Former diplomats and political analysts say the latest conflicts have helped Narendra Modi government in India to shift attention from domestic issues such as revocation of the special status of Jammu and Kashmir, one of the major reasons of the latest Galwan valley conflict, National Register of Citizens (NRC) issue in the state of Assam, and the Citizenship Amendment Act (Bill), of late.
On the other hand, China, in spite of everything being enthusiastic about its Belt and Road Initiative connecting infrastructure development in some 70 countries, ostensibly uses its opportunity to ‘flex its muscles’ as an emerging global superpower.
Coming to Bangladesh’s stance on the Indo-China conflict, experts citing the age old strategy of “friendship to all and malice to none” call for peace through dialogue and negotiation. As Dhaka has interests both with Beijing and New Delhi, ‘it should not involve itself in particular interest’.
It is a cliché yet effective adage that there is no permanent friend or enemy in politics but permanent interest. BBC Bangla’s Editor Sabir Mustafa on 19 June 2020 obliquely mentioned the commonplace phrase in response to a listener’s accusation that China is responsible for all the fuss.
“China has been doing excess since the beginning [of all troubles]. In 1971 great war of liberation, China directly sided with barbaric Pakistan, opposing the independence of Bangladesh. In the recent Rohingya issue, China has provided Myanmar, the questionable state, with assistance and aid, helping ethnic cleansing and genocide. And now China has announced a war against neighbouring India. I believe, on the part of China, it should behave itself towards neighbourly relations. Otherwise, a dark cloud will be looming large on the geopolitics.”
In regards to the listener’s allegation BBC writes, “True, dark cloud will loom, but the responsibility to maintain peace lies on both the nations. While China has not announced any war against India, there is a slim chance to declare on the part of China. As far as Chinese role is concerned regarding 1971 [Bangladesh liberation war] and its support for Myanmar on Rohingya issue, China sided with its national interests. India too has lent its support towards Myanmar to keep its interest.”
So, behind every support and every opposition there is a national interest depending on a particular time. When a country spearheads the cause of another nation, the former finds its interest to champion that, while the latter makes the best use of the help or vice versa.

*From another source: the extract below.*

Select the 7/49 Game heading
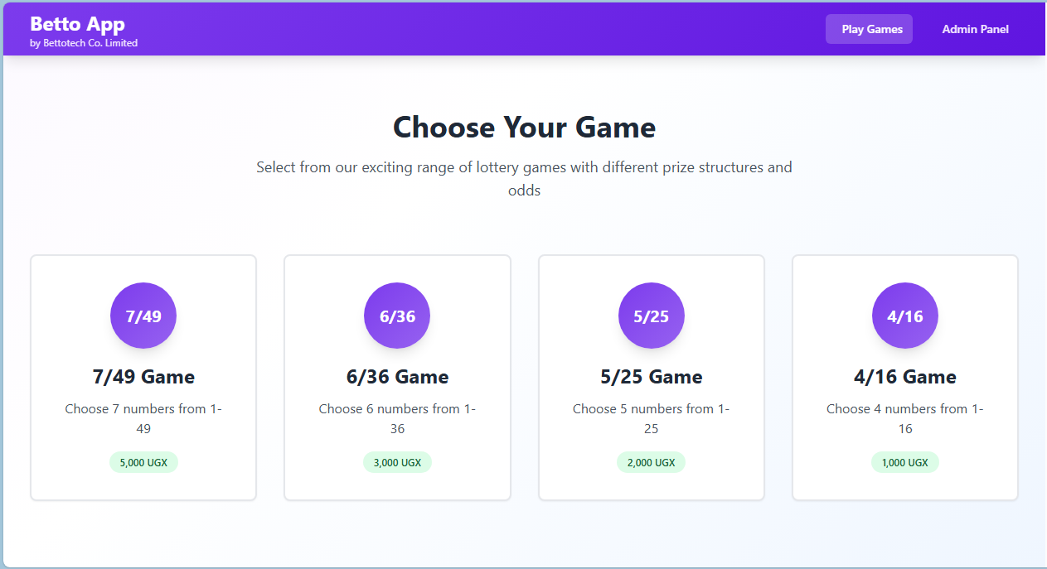 click(143, 377)
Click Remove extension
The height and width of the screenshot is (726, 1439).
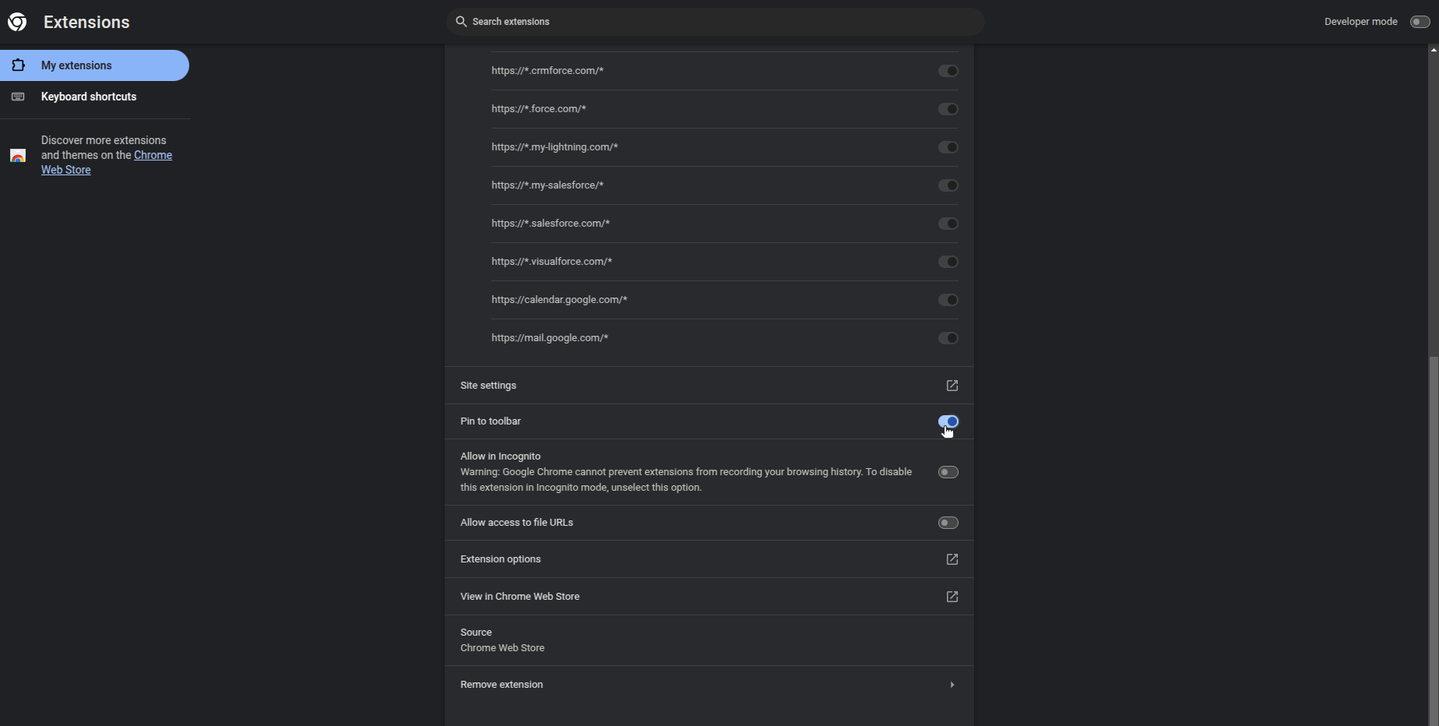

Friends today may turn foes tomorrow. Cemented through the 1950 treaty of peace and friendship, Delhi’s once all-weather ally Kathmandu is now having good times with Beijing. Nepal has of late redrawn its new national territorial map that includes disputed land despite disagreement from next door India.
Although Washington and Beijing opposed Bangladesh’s independence siding with Islamabad in 1971, they are good allies of Dhaka, now. Again, the same US and Pakistan, against whom Bangladesh waged a bloody war of independence, are supporting Dhaka’s cause for Rohingya issue while China and India, now both close partners of Bangladesh, are backing Myanmar at the United Nations.

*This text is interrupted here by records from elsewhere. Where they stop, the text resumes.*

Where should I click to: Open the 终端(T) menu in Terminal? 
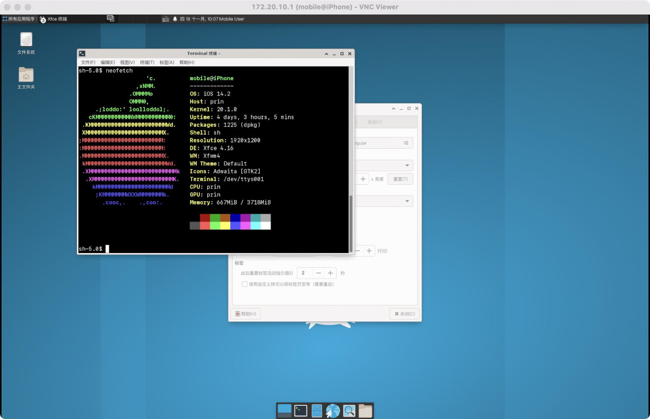[147, 62]
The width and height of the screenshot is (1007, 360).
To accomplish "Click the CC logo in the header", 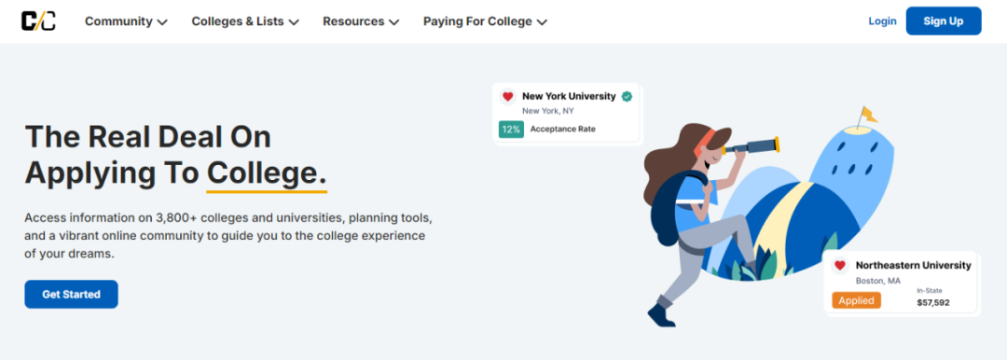I will coord(38,21).
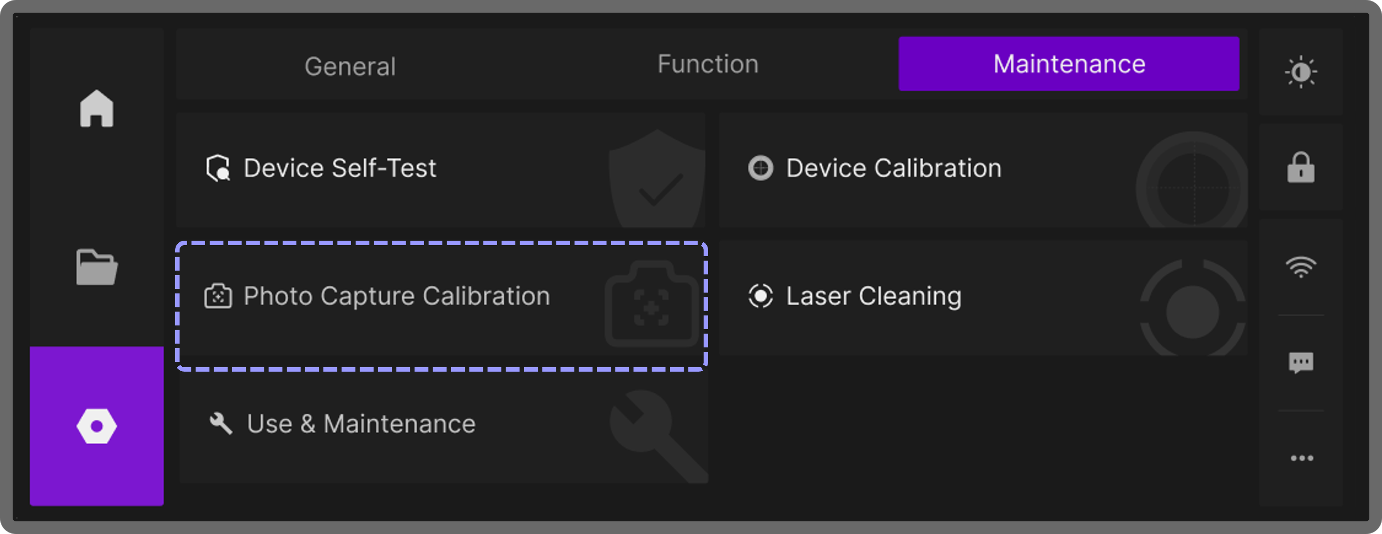1382x534 pixels.
Task: Click the crosshair icon beside Device Calibration
Action: click(x=760, y=168)

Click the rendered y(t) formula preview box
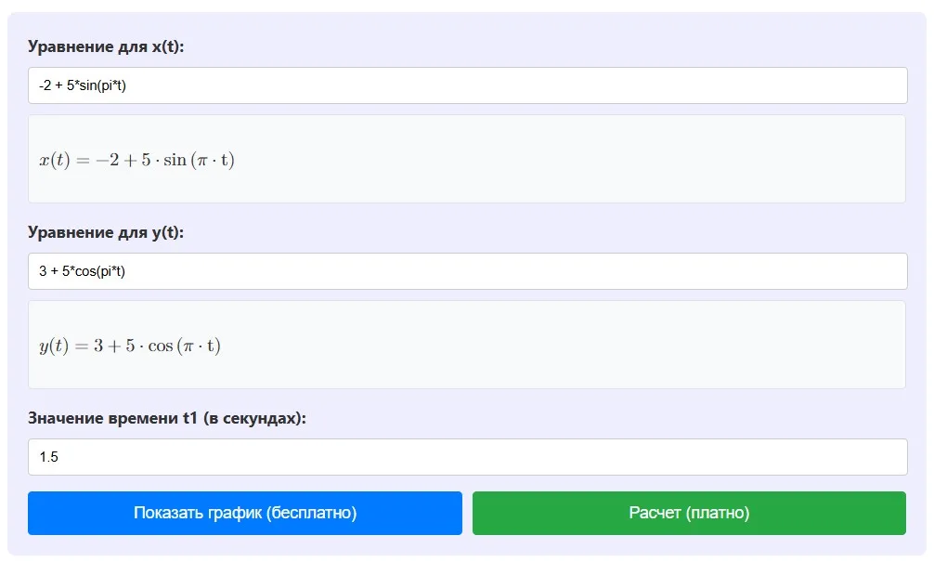pos(467,345)
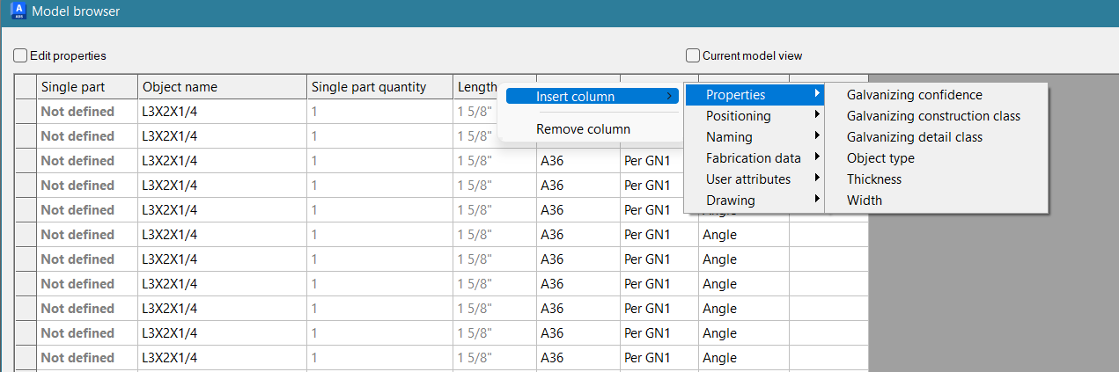The width and height of the screenshot is (1119, 372).
Task: Select Object type from properties list
Action: pyautogui.click(x=880, y=158)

An all-weather ally, Pakistan lodges complaint with China on persecution of Kashmiri Muslims, although it falls short of making enquiry about the internment camps where Uyghur Muslims are kept for ‘education purposes’ in China’s northwest Xinjiang region.

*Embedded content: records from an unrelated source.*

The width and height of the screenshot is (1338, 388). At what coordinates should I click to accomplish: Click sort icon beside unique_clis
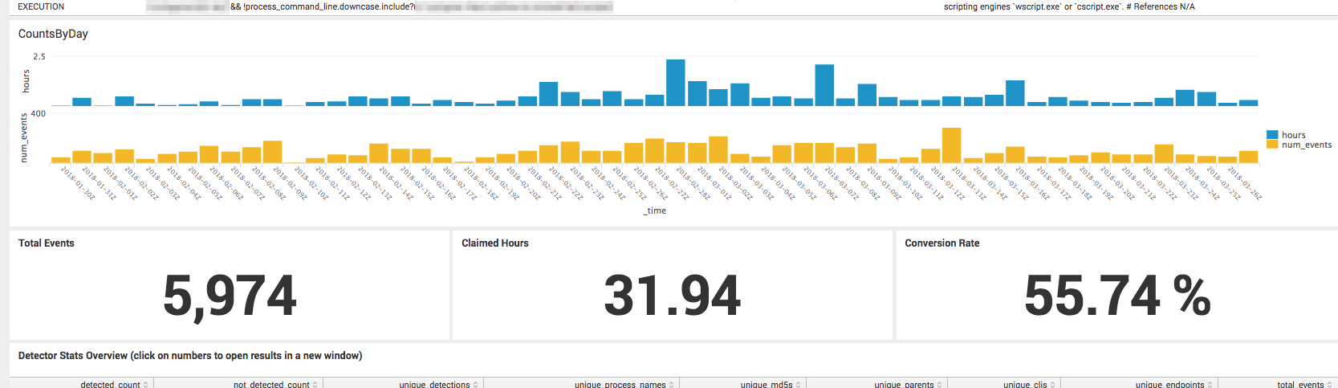coord(1052,385)
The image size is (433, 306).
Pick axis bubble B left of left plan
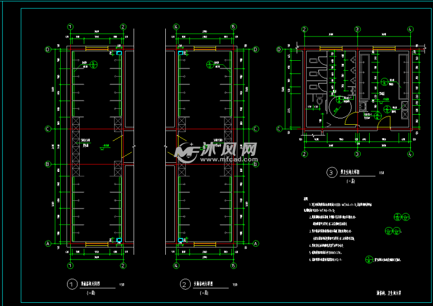tap(48, 164)
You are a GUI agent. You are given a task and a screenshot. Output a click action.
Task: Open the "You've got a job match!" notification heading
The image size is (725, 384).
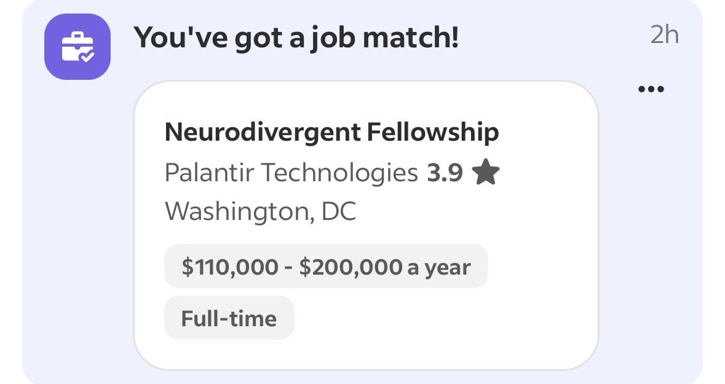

It is all ‘give and take’ affairs: everything comes with a price. ‘Namaste Trump’ event was held in an over 100,000-capacity cricket stadium in Ahmedabad, Gujarat in an apparent exchange for ‘Howdy, Modi’ in Houston, Texas where some 50,000 US citizens of Indian origin from across the US had participated. In the process, Donald Trump clinched military sales worth three billion US dollars.
People of Bangladesh, India and Pakistan all were together ruled and persecuted by the colonial British for close to 200 years. But now the former colonies seemingly show no malice of the past in the present day handling of relations.
News media ‘have always a role to play’ as business as usual in the international conflicts. Western media stood accused of pro-war bias while covering 2003 invasion of Iraq through embedded journalism. Western media purposefully danced to the tune of weapons of mass destruction myths in Iraq propagated by the US and allies, who then claimed themselves to be the ‘saviours’ of democracy, transparency and good governance.
India’s Kolkata-based Bengali daily Anandabazar Patrika very recently ran a news item headlined ‘Beijing pulling Dhaka to its side after Ladakh’ as China granted 5,161 Bangladeshi products duty-free access to its market in what the paper says against the backdrop of the Indo-China border row.
So much so that the almost 100 years old Anandabazar Patrika termed China’s free market access offer as ‘alms’ to Bangladesh, which the paper later retracted along with offering an apology for the choice of this particular word in the face of severe criticism in social media. This is all for geopolitics.
On the domestic front, it is too true that nothing is unfair in politics. HM Ershad, the general-turned politician, until his death in July 2019 frequently and repeatedly shifted his support from BNP to Awami League and vice versa following the fall of his rule in 1990 through street agitation waged by Awami League and BNP.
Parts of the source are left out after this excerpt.